_Exercise description_.
Transcribe the data below verbatim from the line with "Dani Daniels (85, 2009)" to the line with "[شارك على Facebook] (117, 1038)". Include both of those lines.

_Available data_.
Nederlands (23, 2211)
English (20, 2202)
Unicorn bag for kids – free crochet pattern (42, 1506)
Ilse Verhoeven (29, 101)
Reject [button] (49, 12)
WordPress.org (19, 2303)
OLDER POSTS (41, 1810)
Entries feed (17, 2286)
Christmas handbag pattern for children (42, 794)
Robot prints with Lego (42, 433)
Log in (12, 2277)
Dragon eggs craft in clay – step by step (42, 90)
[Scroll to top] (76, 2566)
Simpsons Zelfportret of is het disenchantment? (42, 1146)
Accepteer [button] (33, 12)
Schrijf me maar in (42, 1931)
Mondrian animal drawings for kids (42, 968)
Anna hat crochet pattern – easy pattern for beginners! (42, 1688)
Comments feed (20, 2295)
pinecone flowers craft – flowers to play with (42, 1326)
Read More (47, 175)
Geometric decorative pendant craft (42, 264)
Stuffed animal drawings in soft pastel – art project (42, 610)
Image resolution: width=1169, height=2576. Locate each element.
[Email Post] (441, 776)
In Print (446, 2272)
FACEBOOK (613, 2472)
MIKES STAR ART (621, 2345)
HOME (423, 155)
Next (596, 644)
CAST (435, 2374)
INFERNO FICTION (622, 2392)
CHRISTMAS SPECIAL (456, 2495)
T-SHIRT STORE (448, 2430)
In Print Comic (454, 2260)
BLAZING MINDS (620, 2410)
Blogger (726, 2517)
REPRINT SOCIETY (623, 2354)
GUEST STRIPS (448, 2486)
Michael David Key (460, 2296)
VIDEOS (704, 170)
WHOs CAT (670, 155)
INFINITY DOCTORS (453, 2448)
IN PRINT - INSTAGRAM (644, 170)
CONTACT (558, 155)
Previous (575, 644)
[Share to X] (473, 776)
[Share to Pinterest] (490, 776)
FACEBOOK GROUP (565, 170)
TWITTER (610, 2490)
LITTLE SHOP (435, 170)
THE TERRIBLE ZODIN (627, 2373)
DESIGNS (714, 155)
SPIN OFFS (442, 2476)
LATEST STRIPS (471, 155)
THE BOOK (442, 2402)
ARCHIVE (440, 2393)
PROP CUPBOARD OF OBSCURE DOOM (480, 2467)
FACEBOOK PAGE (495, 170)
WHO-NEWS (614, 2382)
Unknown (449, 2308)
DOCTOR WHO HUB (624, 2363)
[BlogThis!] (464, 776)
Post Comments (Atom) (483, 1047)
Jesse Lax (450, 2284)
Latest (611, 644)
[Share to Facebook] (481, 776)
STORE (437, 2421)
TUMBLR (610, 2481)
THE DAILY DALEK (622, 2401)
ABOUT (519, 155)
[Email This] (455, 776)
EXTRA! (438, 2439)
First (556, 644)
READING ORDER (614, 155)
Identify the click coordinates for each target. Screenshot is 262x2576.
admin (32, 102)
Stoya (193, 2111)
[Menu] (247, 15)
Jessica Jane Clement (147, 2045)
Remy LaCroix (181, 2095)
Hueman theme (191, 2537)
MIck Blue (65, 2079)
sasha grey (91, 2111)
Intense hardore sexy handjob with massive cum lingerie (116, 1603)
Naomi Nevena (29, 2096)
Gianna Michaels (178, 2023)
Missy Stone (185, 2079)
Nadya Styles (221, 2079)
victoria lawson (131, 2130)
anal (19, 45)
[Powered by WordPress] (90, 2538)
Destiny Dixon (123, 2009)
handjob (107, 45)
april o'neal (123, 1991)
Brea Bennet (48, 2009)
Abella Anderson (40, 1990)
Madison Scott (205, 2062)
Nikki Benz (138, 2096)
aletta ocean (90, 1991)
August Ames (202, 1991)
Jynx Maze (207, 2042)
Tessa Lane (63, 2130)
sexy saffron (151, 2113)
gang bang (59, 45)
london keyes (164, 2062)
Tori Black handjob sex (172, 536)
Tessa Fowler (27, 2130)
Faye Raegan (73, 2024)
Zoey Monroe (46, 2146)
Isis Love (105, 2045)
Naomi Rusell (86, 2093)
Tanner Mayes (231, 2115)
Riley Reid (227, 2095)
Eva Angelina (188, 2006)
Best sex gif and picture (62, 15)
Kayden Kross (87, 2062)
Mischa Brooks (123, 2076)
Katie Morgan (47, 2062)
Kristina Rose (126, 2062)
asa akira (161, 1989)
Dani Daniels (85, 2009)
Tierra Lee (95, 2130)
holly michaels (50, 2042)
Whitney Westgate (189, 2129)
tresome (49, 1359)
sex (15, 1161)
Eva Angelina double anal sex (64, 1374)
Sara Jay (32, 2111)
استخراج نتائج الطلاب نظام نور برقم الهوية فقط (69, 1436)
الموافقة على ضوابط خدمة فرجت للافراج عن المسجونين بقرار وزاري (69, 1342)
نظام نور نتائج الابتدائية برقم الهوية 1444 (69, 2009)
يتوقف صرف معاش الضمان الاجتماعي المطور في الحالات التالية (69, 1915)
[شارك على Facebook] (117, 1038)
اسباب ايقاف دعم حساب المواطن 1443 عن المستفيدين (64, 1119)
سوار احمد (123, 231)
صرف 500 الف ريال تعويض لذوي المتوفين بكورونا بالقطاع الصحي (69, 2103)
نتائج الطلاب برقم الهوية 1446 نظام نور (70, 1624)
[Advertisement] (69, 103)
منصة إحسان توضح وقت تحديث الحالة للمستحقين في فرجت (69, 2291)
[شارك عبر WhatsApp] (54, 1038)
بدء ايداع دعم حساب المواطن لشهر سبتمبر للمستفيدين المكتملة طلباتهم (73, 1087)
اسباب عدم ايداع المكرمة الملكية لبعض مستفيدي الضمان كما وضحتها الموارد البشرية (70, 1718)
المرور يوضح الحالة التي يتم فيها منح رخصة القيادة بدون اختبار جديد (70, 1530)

_Exercise result_.
Dani Daniels (85, 2009)
Tierra Lee (95, 2130)
holly michaels (50, 2042)
Whitney Westgate (189, 2129)
tresome (49, 1359)
sex (15, 1161)
Eva Angelina double anal sex (64, 1374)
Sara Jay (32, 2111)
استخراج نتائج الطلاب نظام نور برقم الهوية فقط (69, 1436)
الموافقة على ضوابط خدمة فرجت للافراج عن المسجونين بقرار وزاري (69, 1342)
نظام نور نتائج الابتدائية برقم الهوية 1444 (69, 2009)
يتوقف صرف معاش الضمان الاجتماعي المطور في الحالات التالية (69, 1915)
[شارك على Facebook] (117, 1038)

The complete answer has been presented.